I couldnt stand it personally...you basically have tunnel vision with that thing on..

Its awesome looking, but highly impractical for snowboarding i think 

I can already see it pulling back off your head once you get moving and air gets in there ..like a mini parachute lol...


----------



## sedition (Feb 8, 2007)

dellrides88 said:


> I totally prefer the anonymous look when it comes to boarding. I'm always wearing a mask and most of the time you can't see any of my hair either.
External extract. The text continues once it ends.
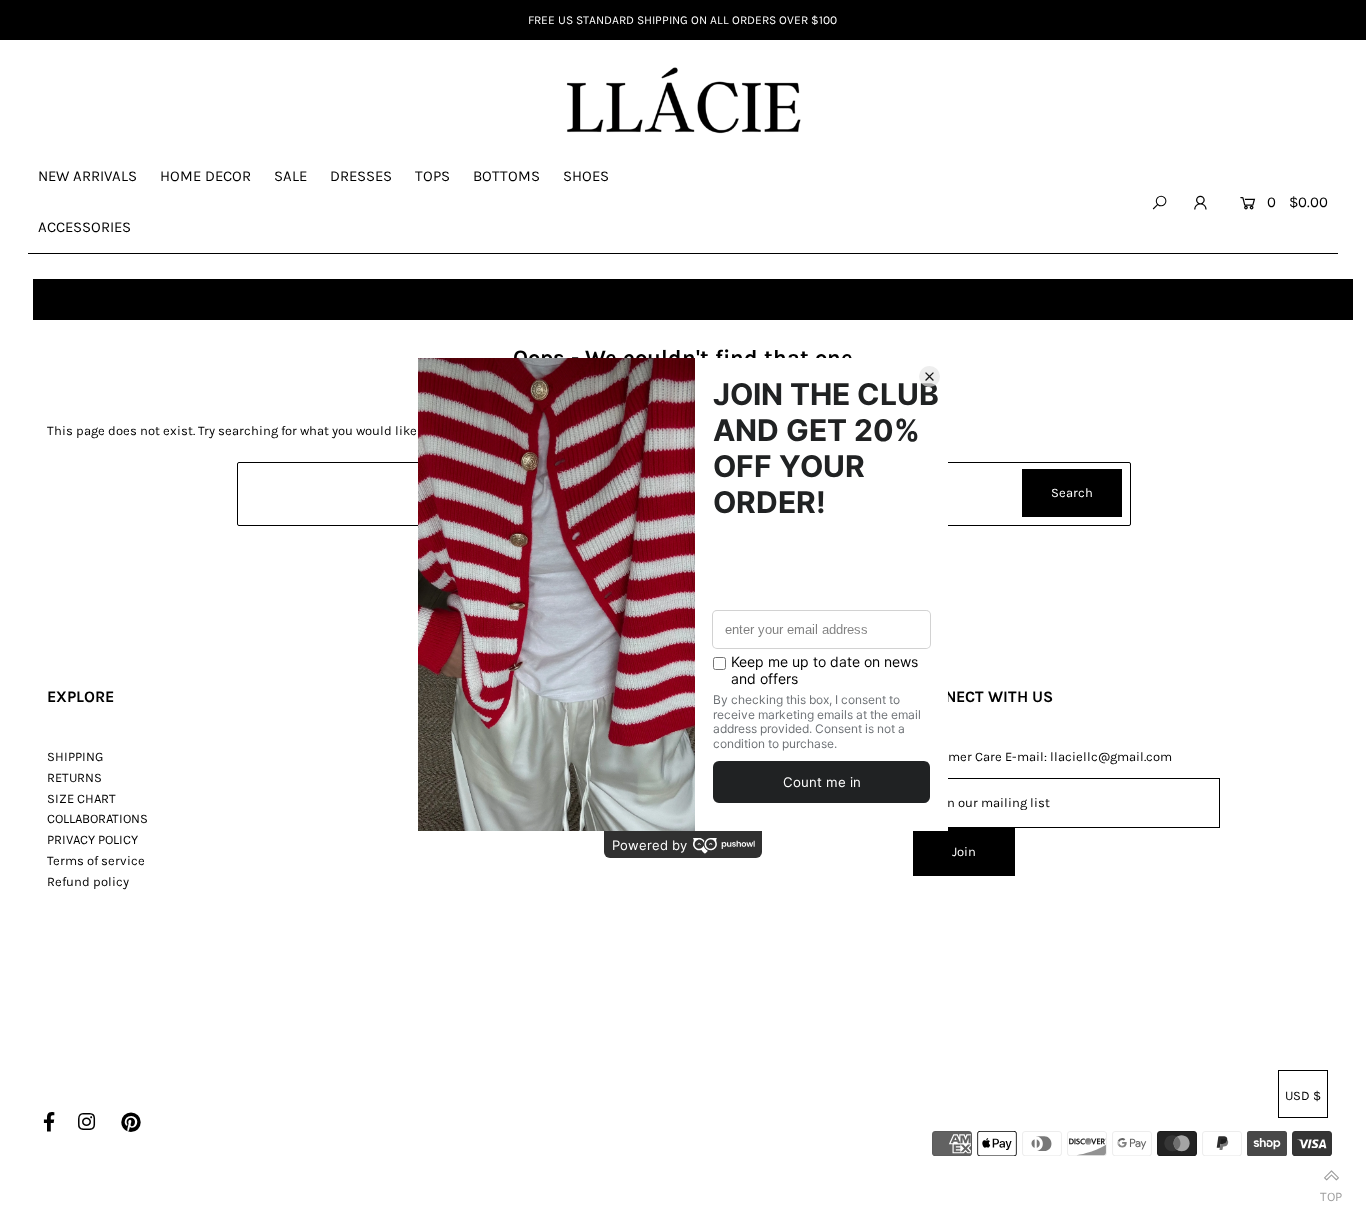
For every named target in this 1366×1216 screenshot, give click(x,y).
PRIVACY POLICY (92, 839)
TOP (1331, 1192)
:thumbsup: Masks are fun. But, I don't think people tap into the creativity with them on the mountain as much as they should. That said, THIS is the most epic face mask ever. I'd kill to hit the slopes with something like this.


----------



## iVanessa (Jan 19, 2010)

arsenic0 said:


> I couldnt stand it personally...you basically have tunnel vision with that thing on..
> 
> Its awesome looking, but highly impractical for snowboarding i think
> 
> I can already see it pulling back off your head once you get moving and air gets in there ..like a mini parachute lol...


I agreeeeee :thumbsup:


----------